Dopo l’incidente della raffineria, anche Legambiente ha detto la sua, dichiarando innanzitutto che è importante effettuare una verifica a livello nazionale sulle effettive condizioni degli impianti petroliferi presenti lungo la Penisola e sui piani di intervento antinquinamento.

“Oggi le fonti fossili ci presentano il conto, rendendo evidenti i limiti sanitari, ambientali, economici e sociali del loro utilizzo – dichiara Rossella Muroni, presidente nazionale di Legambiente -. L’incidente alla raffineria Iplom dimostra quanto sia necessario e urgente superare al più presto l’utilizzo delle fonti fossili per garantire la convivenza dei cittadini, la loro salute e quella dei sistemi ecologici vitali anche nelle nostre città, con le attività produttive e il lavoro.

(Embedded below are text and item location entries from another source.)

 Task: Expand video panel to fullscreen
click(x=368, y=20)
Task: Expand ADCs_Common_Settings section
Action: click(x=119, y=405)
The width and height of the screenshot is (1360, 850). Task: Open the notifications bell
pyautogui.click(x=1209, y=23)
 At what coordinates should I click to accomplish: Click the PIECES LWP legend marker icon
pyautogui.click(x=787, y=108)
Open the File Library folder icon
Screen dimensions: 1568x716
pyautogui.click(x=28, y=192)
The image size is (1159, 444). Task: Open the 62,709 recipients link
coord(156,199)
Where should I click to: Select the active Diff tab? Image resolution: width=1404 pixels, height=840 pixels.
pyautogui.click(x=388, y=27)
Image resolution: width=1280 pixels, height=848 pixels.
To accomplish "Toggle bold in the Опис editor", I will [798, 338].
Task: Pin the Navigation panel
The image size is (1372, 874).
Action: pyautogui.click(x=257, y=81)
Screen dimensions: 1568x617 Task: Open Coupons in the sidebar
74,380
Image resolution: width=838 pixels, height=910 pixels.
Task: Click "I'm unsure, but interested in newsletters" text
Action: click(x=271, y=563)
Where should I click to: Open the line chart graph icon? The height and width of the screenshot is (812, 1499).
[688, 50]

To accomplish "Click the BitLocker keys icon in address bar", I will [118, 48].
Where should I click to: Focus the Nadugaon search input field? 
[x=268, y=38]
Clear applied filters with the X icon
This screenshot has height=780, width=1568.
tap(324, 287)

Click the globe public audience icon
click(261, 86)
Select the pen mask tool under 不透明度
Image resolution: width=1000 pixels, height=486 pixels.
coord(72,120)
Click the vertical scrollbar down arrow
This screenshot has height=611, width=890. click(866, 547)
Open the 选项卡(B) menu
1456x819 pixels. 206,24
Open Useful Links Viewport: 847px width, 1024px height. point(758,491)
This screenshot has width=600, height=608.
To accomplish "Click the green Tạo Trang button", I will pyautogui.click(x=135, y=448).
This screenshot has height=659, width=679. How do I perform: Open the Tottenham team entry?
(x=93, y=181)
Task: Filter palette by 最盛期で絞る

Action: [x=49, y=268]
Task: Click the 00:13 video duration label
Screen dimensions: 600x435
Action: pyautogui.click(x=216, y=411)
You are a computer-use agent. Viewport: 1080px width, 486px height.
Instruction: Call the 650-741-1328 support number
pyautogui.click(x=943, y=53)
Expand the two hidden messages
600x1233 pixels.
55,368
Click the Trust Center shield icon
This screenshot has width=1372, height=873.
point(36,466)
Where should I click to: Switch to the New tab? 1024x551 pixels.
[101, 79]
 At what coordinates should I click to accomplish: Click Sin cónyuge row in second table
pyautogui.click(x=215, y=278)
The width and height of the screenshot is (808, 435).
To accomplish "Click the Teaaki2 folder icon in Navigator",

In Italia, se c’è una fuoriuscita di petrolio da un impianto si minimizza dicendo che la situazione è sotto controllo, dimenticando i danni che un incidente simile causa all’ambiente e all’ecosistema marino – prosegue Muroni -. Inoltre ci si ostina a considerare le vecchie e inquinanti fonti fossili la miglior fonte energetica per il Paese, nonostante il grande crescere delle rinnovabili e gli impegni presi alla Cop21 di Parigi e a New York con la firma degli accordi sul clima”.

L’associazione ambientalista, inoltre, ricorda che nel nostro Paese ci sono molti impianti legati alla lavorazione e allo stoccaggio di petrolio collocati lungo le coste: 73 impianti di depositi di oli minerali distribuiti in tutte le regioni costiere; 11 impianti di raffinazione per un totale lavorato pari a oltre 13 milioni di mc; infine, 8 impianti petrolchimici per un totale di circa 13 milioni di tonnellate di materiale lavorato all’anno. Il nostro mare, dunque, vive costantemente sotto una potenziale minaccia.